E’ stata poi Alessandra De Santis – Teatro delle Moire, a prendere il testimone. Dopo aver letto il messaggio inviato da Cristina Cappellini, Assessore alle Culture, Identità ed Autonomie, è entrata nel vivo: tornando sia sul tema della programmazione dilazionata nei due periodi dell’anno, che degli spazi coinvolti – Teatro Out Off, Lachesilab ed in già menzionato Teatro La Cucina, per questa sessione del 1/6 aprile, e poi Zona K, di certo, per l’autunno. Anche la De Santis, oltre a ricordare l’inserimento all’interno di Open Latitudes – con tutti gli oneri e onori di impegno e programmazione, nel collocarsi in un modus operandi impostato sulla capacità di pianificare su tempi lunghi e che già inizia a ragionare sull’edizione 17.ma, nonostante questa debba ancora svolgersi – ha voluto soffermarsi su alcuni termini programmatici quali interdisciplinarità ed internazionalizzazione oltre che radice/radicale e, per altro aspetto, nomadismo: “termini complementari”, come pure ha chiosato. Così l’idea espressa è stata quella di voler passare da “l’artista che mette al centro il corpo…”, ha spiegato, ad una verticalità per la quale quanto più il corpo sarà capace di scendere in profondità, tanto più saprà trarne materiale e spunto per librarsi verso l’alto. Questa una prima accezione di radicamento, che, per altro rispetto, lungi dal significare ‘campanilismo’, significa invece “la capacità di radicarsi in un territorio per poter intrecciare nuove e più profonde relazioni”. Ecco in che senso non c’è contraddittorietà col nomadismo (culturale, sessuale, di genere, architettonico…): che è un “vagare ed un aprirsi al fuori”, ma a partire dell’hic et nunc, come la dicitura programmatica di Open Attitude ben suggerisce. Ha poi illustrato il programma primaverile – ed anticipato qualcosa di quello autunnale -, sottolineando anche l’opportunità insita in questa collaborazione internazionale: non solo “acquisire un maggior numero di artisti stranieri”, ha evidenziato, “ma avvicinando gli artisti italiani da noi sostenuti alla dimensione internazionale per la diffusione e coproduzione”.

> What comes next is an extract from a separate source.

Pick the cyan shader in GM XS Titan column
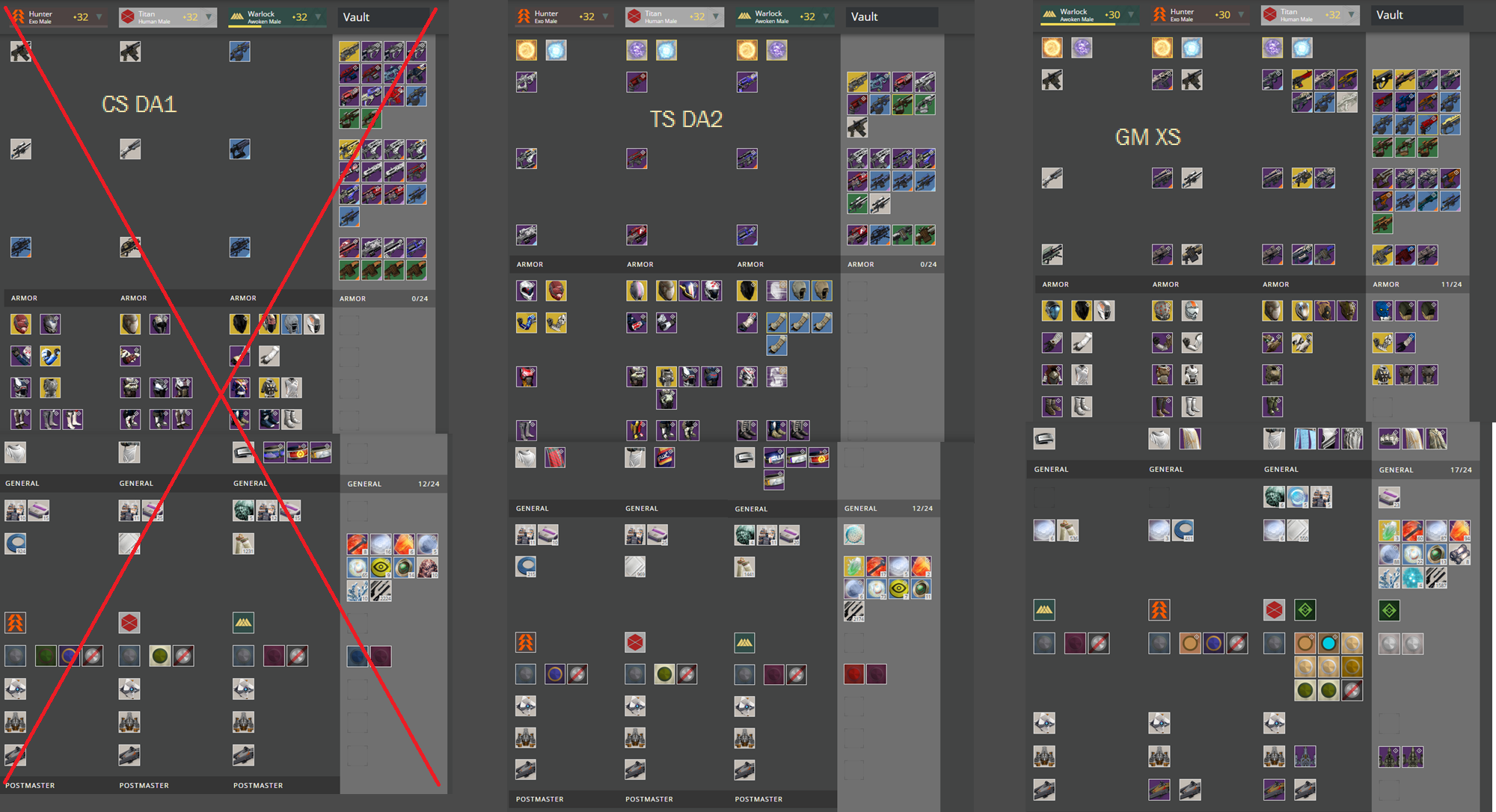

L’ultimo intervento è stato di Antonio Calbi, Direttore del Settore Spettacolo del Comune di Milano, plaudente alla costanza dell’impegno di questo Festival e sottolineando: “E’ una benedizione, l’internazionalità”. Si è poi soffermato su alcune ipotesi a proposito del simbolo scelto a testimonial: una pecora – “Avrebbe dovuto essere una capra – è intervenuta la De Santis -, che anticipa il segno del prossimo anno cinese”. Si è mostrato divertito, l’assessore, nel cogliere l’ambivalenza del suo essere nera: sia nella comune accezione di pecora nera, sia come curioso e speculare doppio di quella nuvola altrettanto plumbea che incombe; “Ma dice qualcosa di ottimista”, ha rilevato: “un po’ come Milano, in attesa che questo festival irrompa con tutto il suo innato gusto per il paradosso”.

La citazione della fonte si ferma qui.